Recently, too, AIA chapter members testified against the building of a penthouse tower nearby. The Municipal Art Society protested Philip Johnson's proposed clutch of towers for Times Square. The city's Board of Estimates ruled out midblock blockbusters on the Upper East Side. And West Side activists said they will oppose Donald J. Trump's new plan to build a 150-story building, the world's tallest, in a new complex located at the old Penn Central railway yards.

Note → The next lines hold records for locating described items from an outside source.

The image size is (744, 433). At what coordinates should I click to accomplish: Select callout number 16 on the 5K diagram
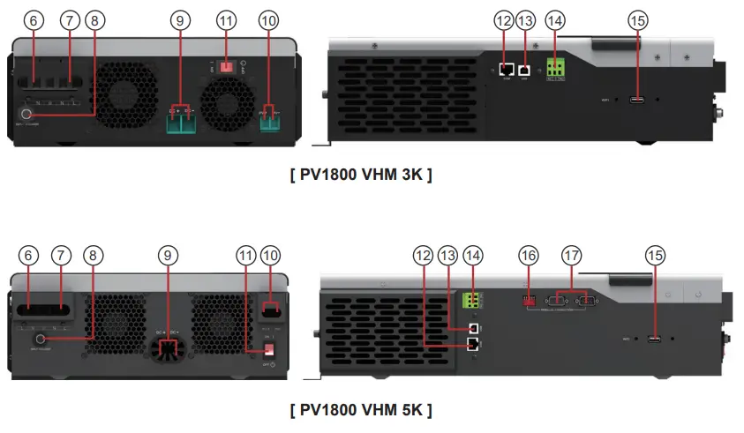coord(528,255)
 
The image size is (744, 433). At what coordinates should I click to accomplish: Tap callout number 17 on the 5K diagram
coord(573,255)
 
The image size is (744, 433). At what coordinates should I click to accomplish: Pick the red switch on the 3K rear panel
coord(226,65)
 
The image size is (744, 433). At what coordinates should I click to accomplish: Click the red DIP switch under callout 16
coord(530,300)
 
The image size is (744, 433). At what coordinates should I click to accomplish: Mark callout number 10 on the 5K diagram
coord(271,255)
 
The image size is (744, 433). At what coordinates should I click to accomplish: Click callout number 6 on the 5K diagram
coord(28,255)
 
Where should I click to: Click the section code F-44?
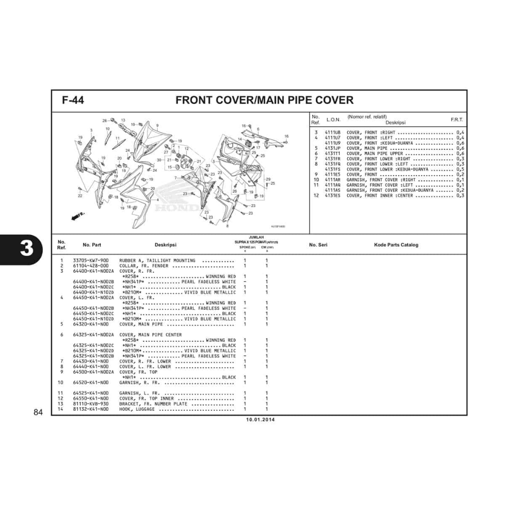73,100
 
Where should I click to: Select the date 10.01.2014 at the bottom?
260,420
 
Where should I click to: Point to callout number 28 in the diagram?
105,120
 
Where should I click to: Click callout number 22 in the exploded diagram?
80,196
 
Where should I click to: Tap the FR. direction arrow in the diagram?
78,216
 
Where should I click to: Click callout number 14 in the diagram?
240,140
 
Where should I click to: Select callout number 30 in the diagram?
159,160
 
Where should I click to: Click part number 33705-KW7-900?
91,260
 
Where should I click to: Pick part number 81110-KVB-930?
91,404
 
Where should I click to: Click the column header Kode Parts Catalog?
396,245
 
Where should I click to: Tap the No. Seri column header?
318,245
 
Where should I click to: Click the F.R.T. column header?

``This was the first city with zoning laws,'' Mr. Lewis says, adding that they survived from 1916 until two decades or so ago. The famous setback stipulations that produced the elegant lines of the Chrysler and Empire State buildings mitigated the dark canyons until 1961, when the city instituted a bonus system that allowed developers to build higher than before, provided they would include a plaza below. Based on Le Corbusier's concept of the tower in the park, the zoning rule was benign in origi n but deadly in impact, say critics.
An attempt to tame the tower in historic cities has produced something called ``transfer of development rights,'' which permits the height allowed on one site to be exchanged for another site.
Still more recently, some churches with valuable real estate, such as St. Bartholomew's in New York, have proposed generating income to support their work by building high-rises on their sites. So far, however, St. Bartholomew's various skyscraper designs have been rejected. Elsewhere, though, similar plans have taken hold. In Denver, for instance, the Holy Ghost Roman Catholic Church made a trade-off with British developers by permitting their $1.6 million, 555-foot tower to be built in return for a re furbishing of the church by the developers. ``A touch of class,'' said a local report. Those who advocate scaling down buildings couldn't disagree more.
Finally, the anti-high-rise sentiment may even have helped produce the latest stylistic device, the post-modern mode of tapering the tops of buildings. But so far the Chrysler Building prototype of daylight-saving excellence has found few peers among skyscrapers of the mid-'80s.
Some see efforts to put a lid on the high-rise as merely the latest manifestation of an anti-growth mentality in cities. They say it doesn't really solve the problem but sends the offending architecture to the hapless suburbs. Others insist that ceilings are mere palliatives, which aren't really effective in stopping long-planned-for towers. Nonetheless, most admit that cities assaulted by development can only maintain their history, identity, and livability by controlling such invasion.
``Certainly the issues exist everywhere,'' says Mr. Williams of San Francisco's planning commission. ``Certainly there is a need to be addressed, whatever the means.''
William Penn would tip his hat to that.
Jane Holtz Kay, a free-lance architecture critic, is author of ``Lost Boston.'' Her new book, ``Preserving New England,'' will be published next April.